On some cases it helps, but on other it makes query running 1000+ times slower

Insert the values into a TEMPORARY TABLE, then join that to your main table?

So the issue is:
- some queries much faster with simple IN
- some queries much faster with IN + VALUES

Here is explain on case when it’s extremely slow:

-> HashAggregate (cost=5.78..9.62 rows=385 width=4)
Group Key: ""*VALUES*"".column1"
-> Values Scan on ""*VALUES*"" (cost=0.00..4.81 rows=385 width=4)"
What is the right way to pass long INT values list to IN filter?
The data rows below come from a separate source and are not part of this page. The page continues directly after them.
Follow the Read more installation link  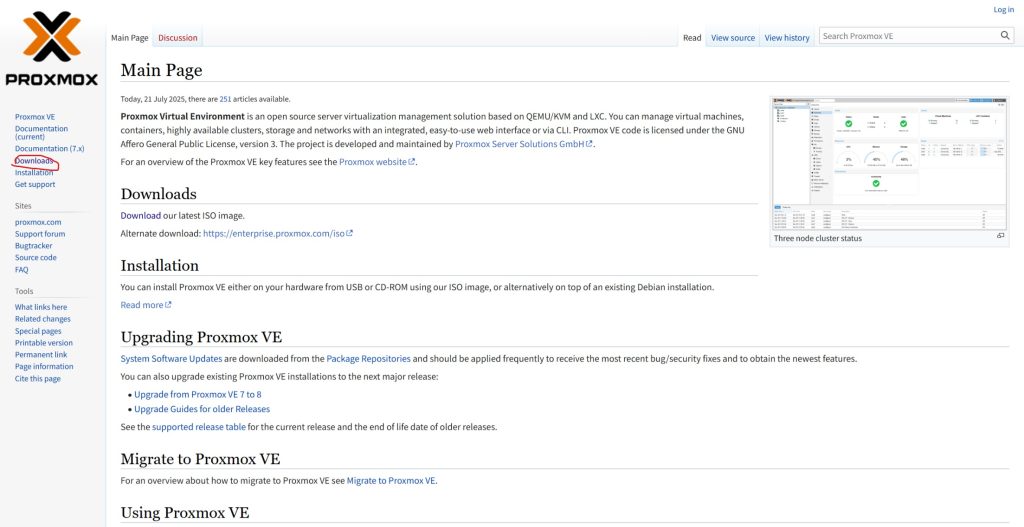142,305
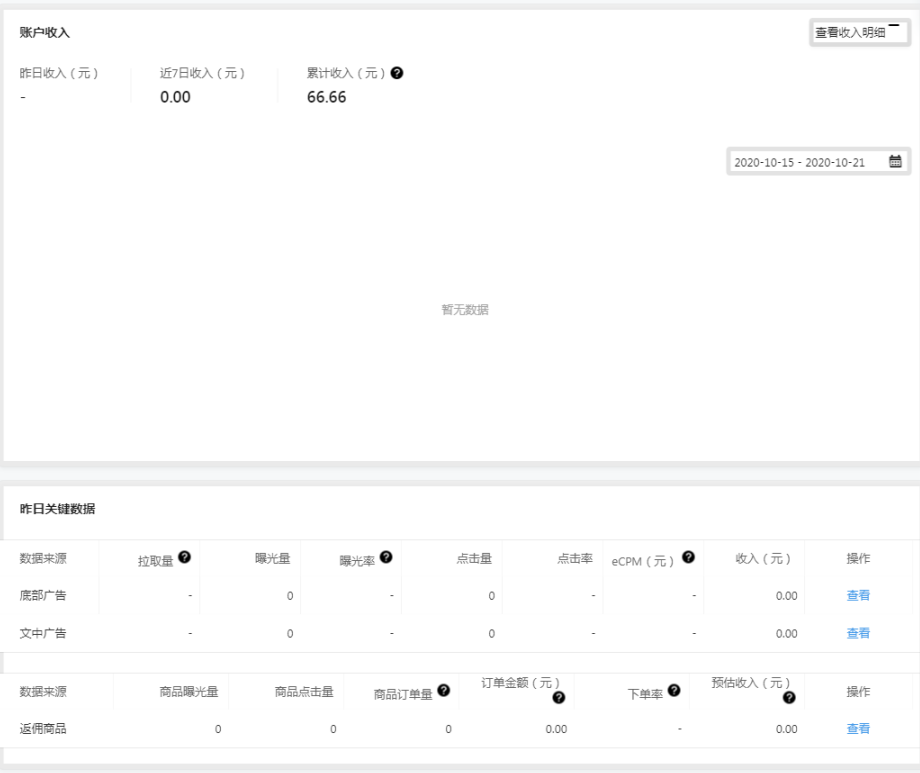This screenshot has height=773, width=920.
Task: Click help icon next to 曝光率
Action: (x=386, y=557)
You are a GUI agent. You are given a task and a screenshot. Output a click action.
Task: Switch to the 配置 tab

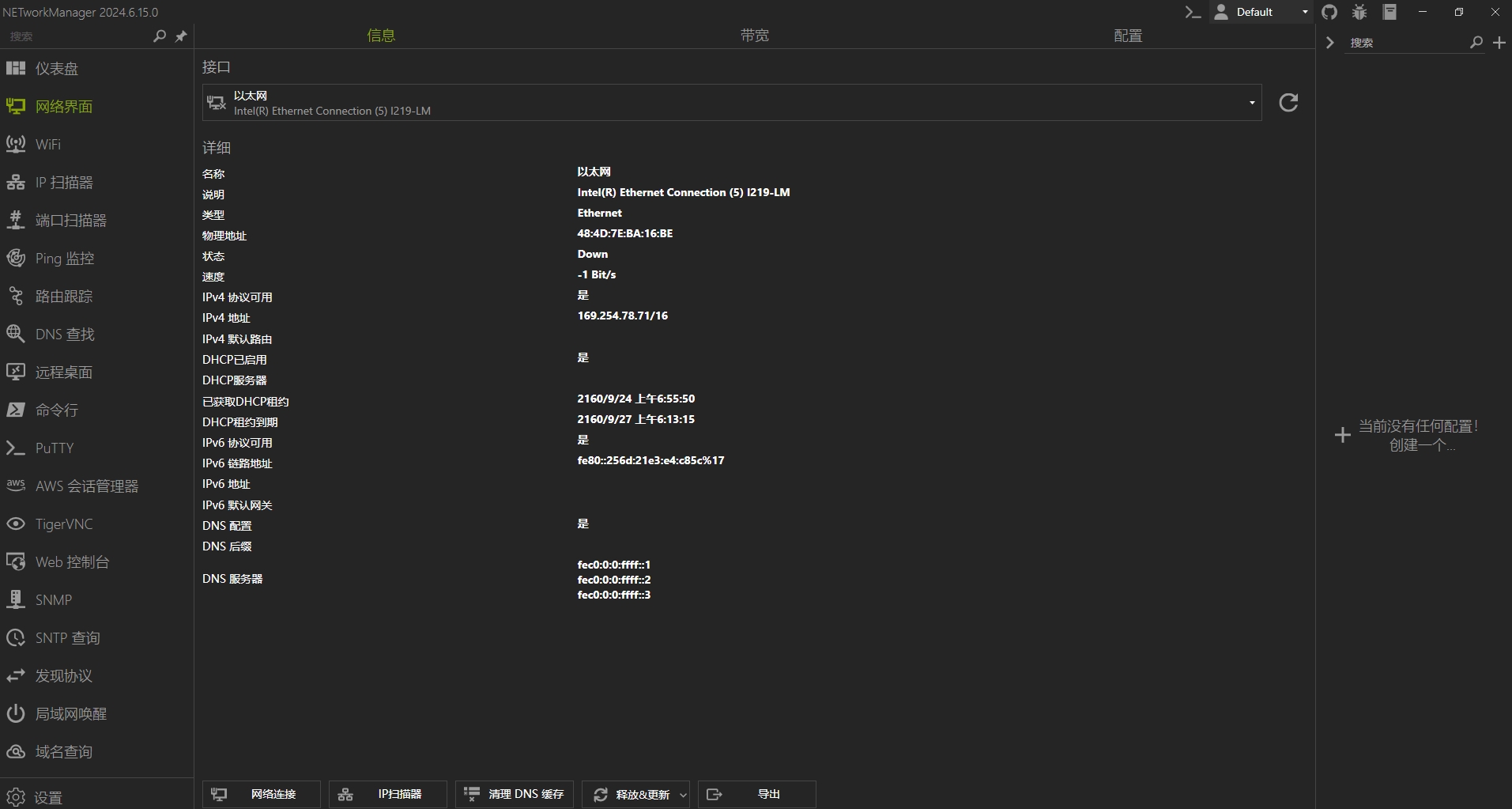click(x=1128, y=36)
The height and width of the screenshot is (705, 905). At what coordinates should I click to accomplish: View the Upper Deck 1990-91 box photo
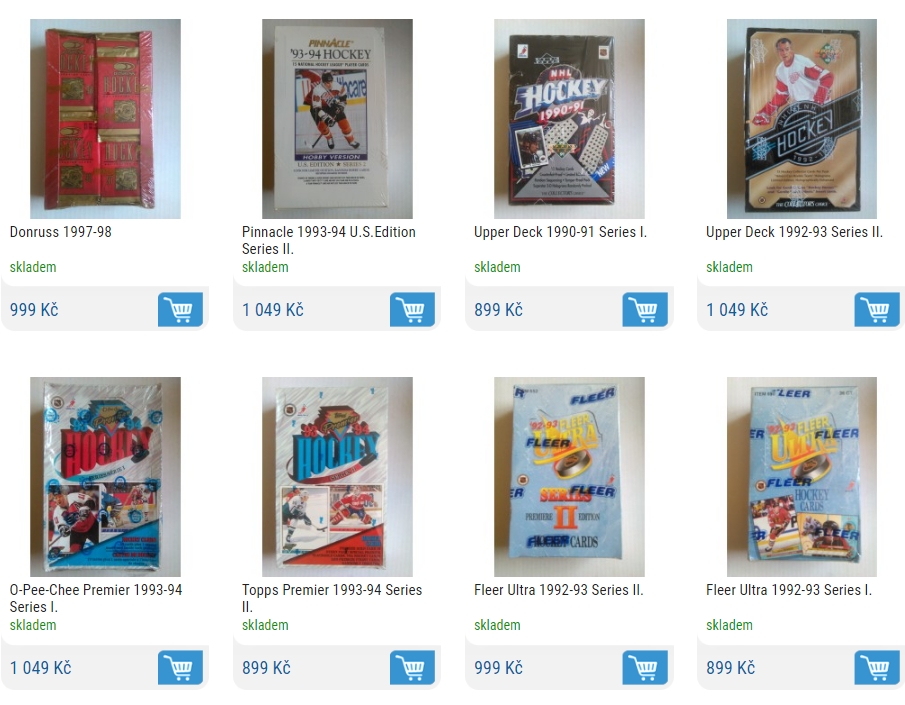[x=569, y=119]
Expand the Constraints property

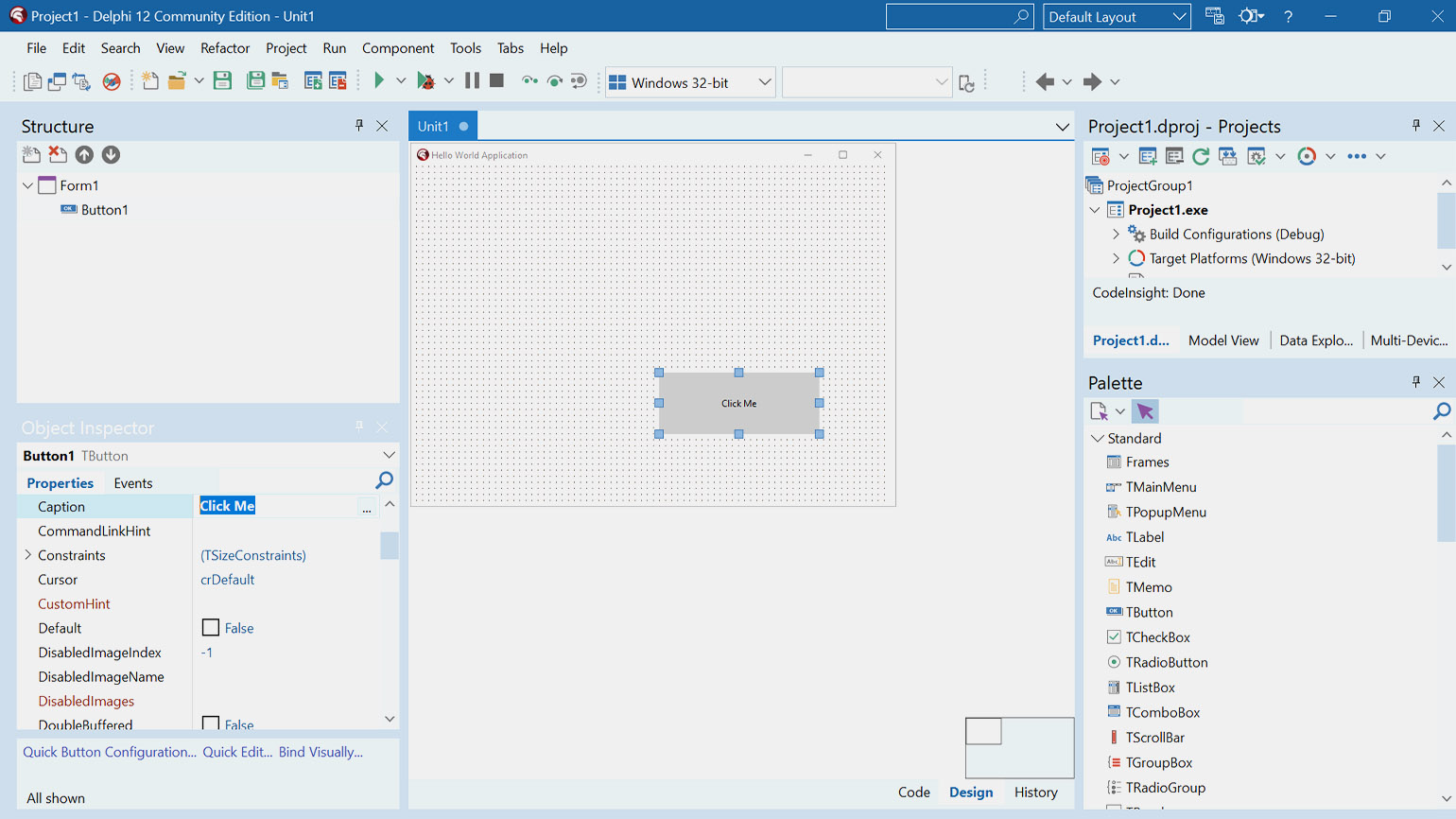27,555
I am using PostgreSQL 13.1 on Ubuntu

--
Angular momentum makes the world go 'round.

#5Michael Lewis
mlewis@entrata.com
In reply to: Ron (#4)
Re: Simple IN vs IN values performace

Insert the values into a TEMPORARY TABLE, then join that to your main
table?

In my experience, this is very performant but needs an analyze command
after populating the temp table to ensure there are statistics so the plan
doesn't go awry. Otherwise, I'm not sure it is different from a
materialized CTE or a subquery with OFFSET 0 at the end.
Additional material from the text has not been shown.